Comment la blancheur et les normes culturelles blanches influencent-elles la manière dont nous abordons, ou non, les questions de race et de racisme ?

Tout d’abord, il y a la solidarité blanche. Il y a un accord tacite selon lequel les Blancs se sentiront en confort autour de notre racisme, qu’ils ne contesteront pas le racisme de l’autre. En fin de compte, cela signifie que nous allons protéger le racisme de l’autre. Donc, c’est ce qui est à l’œuvre. Vous avez également ces tabous autour du fait de parler directement et authentiquement du racisme. Je veux dire, nous parlons tout le temps – de manière très problématique – derrière des portes closes, mais pour parler vraiment de manière authentique et ouverte du racisme, cela est tabou. Alors, quand une personne blanche casse ces tabous, il y a beaucoup de colère et de culpabilité. Et il y a des sanctions sociales envers les Blancs qui enfreignent cette solidarité. Ainsi, la personne blanche moyenne bien intentionnée va redouter le conflit.

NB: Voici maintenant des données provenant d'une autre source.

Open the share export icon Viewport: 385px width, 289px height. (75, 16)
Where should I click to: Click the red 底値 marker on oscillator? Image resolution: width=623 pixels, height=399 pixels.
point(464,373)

C’est classique, « oncle Bob a dit cela à la table pendant le dîner ». Eh bien, pourquoi tu n’as pas dit quoi que ce soit ? Cinq personnes pourraient être mal à l’aise avec ce qu’a dit l’oncle Bob, mais personne ne parle et cela parce qu’elles ne veulent pas provoquer un conflit et gâcher le dîner. Et c’est précisément ça qui est classiquement blanc, à savoir que ce serait gâcher le dîner et que cinq personnes seraient plutôt mal à l’aise face au racisme et vont essentiellement protéger l’oncle Bob. C’est la manière dont les choses fonctionnent pour maintenir le système en place.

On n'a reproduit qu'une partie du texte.